On Mon, Dec 28, 2020 at 06:56:08PM -0600, Scott Cheloha wrote:
> On Mon, Dec 28, 2020 at 10:49:59AM +1000, David Gwynne wrote:
> > On Sat, Dec 26, 2020 at 04:48:23PM -0600, Scott Cheloha wrote:
> > > Now that we've removed bd_rdStart from the bpf_d struct, removing
> > > ticks from bpf(4) itself is straightforward.
> > >
> > > - bd_rtout becomes a timespec; update bpfioctl() accordingly.

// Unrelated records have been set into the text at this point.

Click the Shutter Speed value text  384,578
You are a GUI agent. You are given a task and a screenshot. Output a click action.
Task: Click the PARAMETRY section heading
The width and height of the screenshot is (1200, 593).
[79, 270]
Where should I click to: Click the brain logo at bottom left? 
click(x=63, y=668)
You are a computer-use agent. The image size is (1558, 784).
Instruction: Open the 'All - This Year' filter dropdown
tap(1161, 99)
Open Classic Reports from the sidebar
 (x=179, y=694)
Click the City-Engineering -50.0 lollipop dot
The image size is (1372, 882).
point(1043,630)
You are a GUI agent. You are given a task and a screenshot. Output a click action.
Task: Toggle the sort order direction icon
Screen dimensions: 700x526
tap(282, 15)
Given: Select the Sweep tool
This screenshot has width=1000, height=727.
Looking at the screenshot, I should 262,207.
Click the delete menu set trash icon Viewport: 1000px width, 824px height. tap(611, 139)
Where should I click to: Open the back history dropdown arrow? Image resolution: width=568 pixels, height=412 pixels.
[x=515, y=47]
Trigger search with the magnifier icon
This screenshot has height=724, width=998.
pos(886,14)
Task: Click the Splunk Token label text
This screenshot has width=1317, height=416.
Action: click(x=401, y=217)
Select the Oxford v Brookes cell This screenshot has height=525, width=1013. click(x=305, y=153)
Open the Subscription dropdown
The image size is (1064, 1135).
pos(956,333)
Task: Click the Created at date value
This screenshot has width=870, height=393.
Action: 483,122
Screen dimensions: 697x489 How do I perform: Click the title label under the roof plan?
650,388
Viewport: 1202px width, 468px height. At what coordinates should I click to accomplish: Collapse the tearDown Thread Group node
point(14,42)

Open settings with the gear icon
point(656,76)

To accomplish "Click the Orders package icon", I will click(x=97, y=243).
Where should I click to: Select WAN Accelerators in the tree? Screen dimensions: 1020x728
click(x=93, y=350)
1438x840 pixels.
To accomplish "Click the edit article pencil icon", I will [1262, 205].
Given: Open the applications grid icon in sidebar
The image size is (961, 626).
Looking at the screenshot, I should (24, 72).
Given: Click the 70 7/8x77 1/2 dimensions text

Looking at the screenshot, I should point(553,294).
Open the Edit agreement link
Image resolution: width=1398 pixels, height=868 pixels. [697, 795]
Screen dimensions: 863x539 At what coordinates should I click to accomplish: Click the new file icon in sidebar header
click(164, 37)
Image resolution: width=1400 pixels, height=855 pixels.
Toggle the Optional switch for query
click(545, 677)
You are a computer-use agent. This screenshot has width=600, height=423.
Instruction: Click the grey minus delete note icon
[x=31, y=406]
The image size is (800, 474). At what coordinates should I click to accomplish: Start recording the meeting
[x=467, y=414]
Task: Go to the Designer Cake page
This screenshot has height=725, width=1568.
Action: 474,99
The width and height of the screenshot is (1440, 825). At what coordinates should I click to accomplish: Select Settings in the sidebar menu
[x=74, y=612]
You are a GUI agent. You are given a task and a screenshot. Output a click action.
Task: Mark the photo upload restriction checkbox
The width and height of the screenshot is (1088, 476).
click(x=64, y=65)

> > > Cap it at MAXTSLP nanoseconds to avoid arithmetic overflow
> > > in bpfread().
> > >
> > > - At the start of bpfread(), if a timeout is set, find the end
> > > of the read as an absolute uptime. This is the point where
> > > we want to avoid overflow: if bd_rtout is only MAXTSLP
> > > nanoseconds the timespecadd(3) will effectively never overflow.
> > >
> > > - Before going to sleep, if we have a timeout set, compute how
> > > much longer to sleep in nanoseconds.
> > >
> > > Here's a spot where an absolute timeout sleep would save a
> > > little code, but we don't have such an interface yet. Worth
> > > keeping in mind for the future, though.
> >
> > Are there any other places that would be useful though? bpf is pretty
> > special.
>
> kqueue_scan() in kern_event.c can have a spurious wakeup, so an
> absolute sleep would be useful there. doppoll() in sys_generic.c is
> the same, though I think mpi@/visa@ intend to refactor it to use
> kqueue_scan().
>
> In general, if you have a thread that wants to do something on a
> strict period you need to use an absolute sleep to avoid drift.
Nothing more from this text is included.